Signed-off-by: Lars-Peter Clausen <lars@metafoo.de>
For the AXI streaming interfaces we need to make sure that the handshaking
rules for the external interface are met. Hence we can't just disable the
DMA and have to wait for any pending beats to complete.
For the FIFO interfaces on the other hand no such requirements exist. All
handshaking is for the internal pipeline which will be reset as a whole so
it is OK to violate the handshaking without causing any undefined behavior.

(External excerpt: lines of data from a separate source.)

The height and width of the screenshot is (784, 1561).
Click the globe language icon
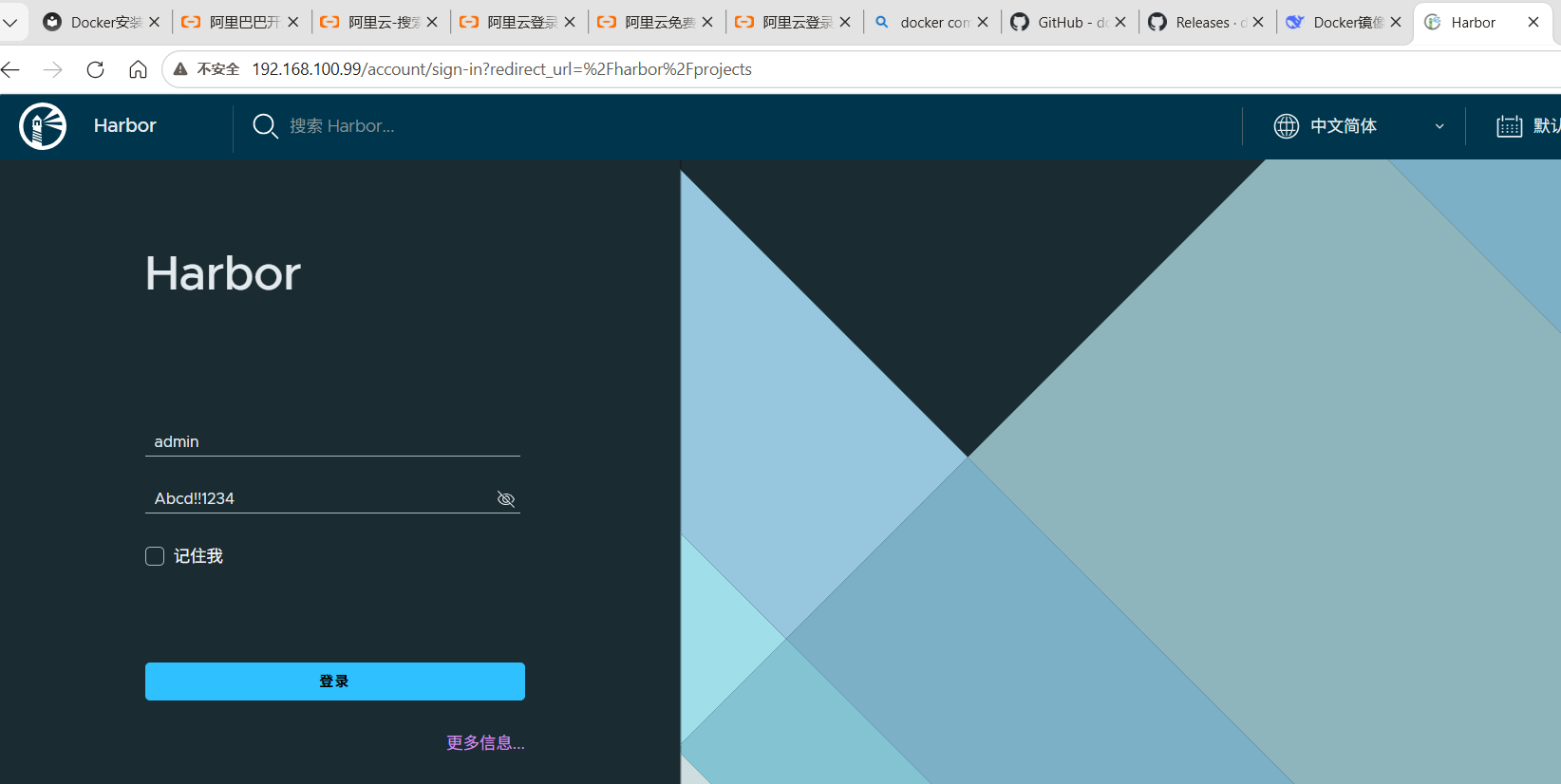pos(1287,126)
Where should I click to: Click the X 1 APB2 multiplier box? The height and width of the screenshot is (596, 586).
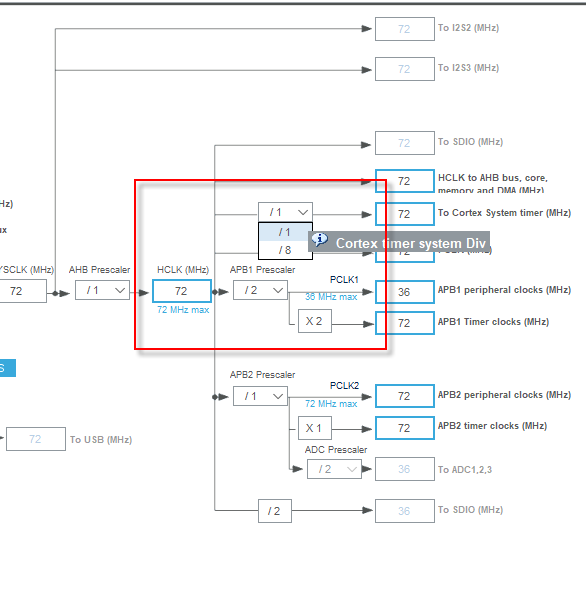(x=315, y=428)
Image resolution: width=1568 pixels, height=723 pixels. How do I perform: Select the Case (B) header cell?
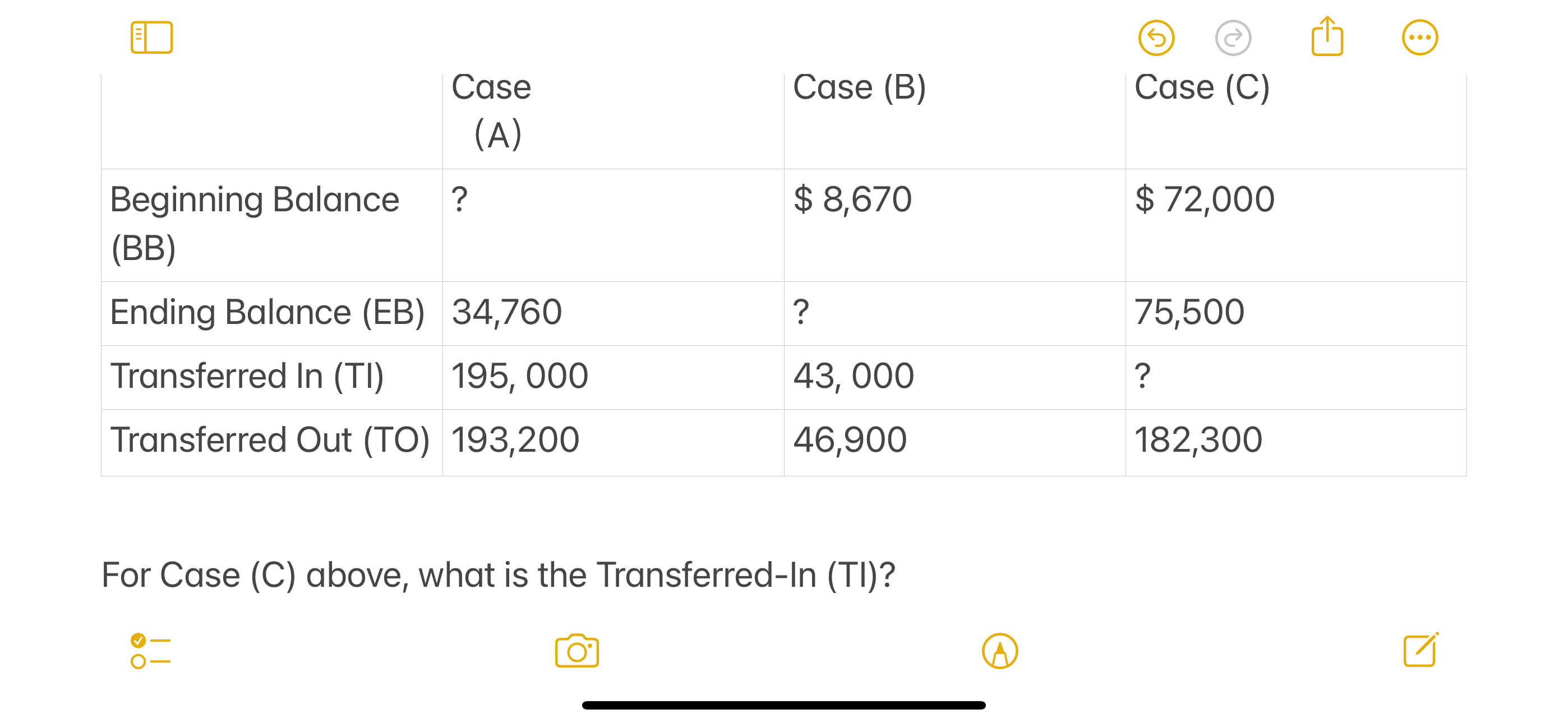[x=857, y=87]
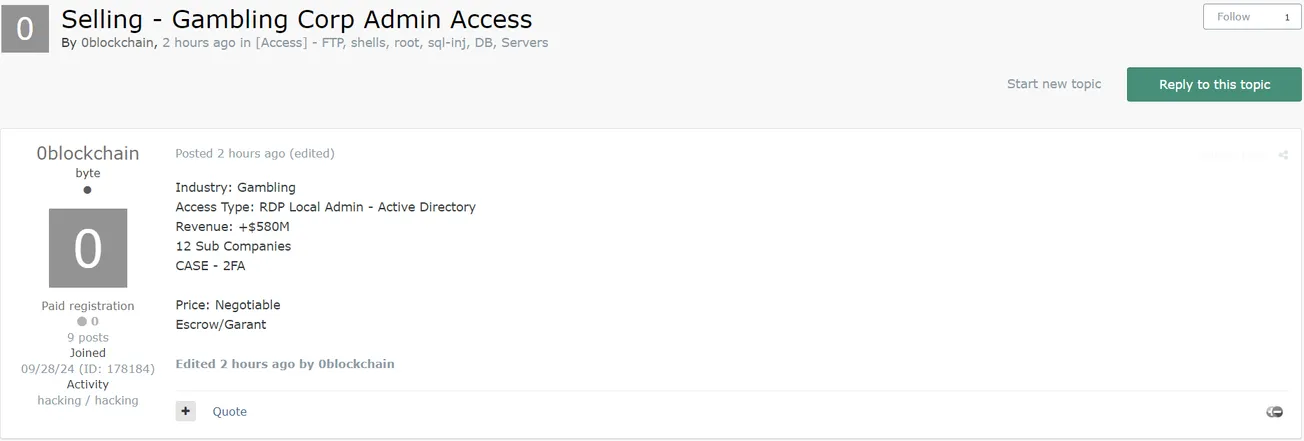Click the reaction icon at post bottom right

click(x=1274, y=412)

Signed-off-by: Lars-Peter Clausen <lars@metafoo.de>
For the memory-mapped AXI read interface the slave asserts rlast for the
last beat in a burst.
This means we don't have to count the number of beats to know when the
burst is completed but instead can use rlast. This slightly reduces the
amount of resources needed for the MM-AXI source module and given that the
beat_counter is often the bottleneck timing wise this should also improve
the timing.
Signed-off-by: Lars-Peter Clausen <lars@metafoo.de>
When the DMA is disabled it should gracefully shutdown and eventually end
up in an idle state. All outstanding AXI MM requests need to complete
before the DMA is fully disabled.
Add testbenches that test this for both AXI MM read and write behavior.
Signed-off-by: Lars-Peter Clausen <lars@metafoo.de>
The DMAC allows a transfer to be aborted. When a transfer is aborted the
DMAC shuts down as fast as possible while still completing any pending
transactions as required by the protocol specifications of the port. E.g.
for AXI-MM this means to complete all outstanding bursts.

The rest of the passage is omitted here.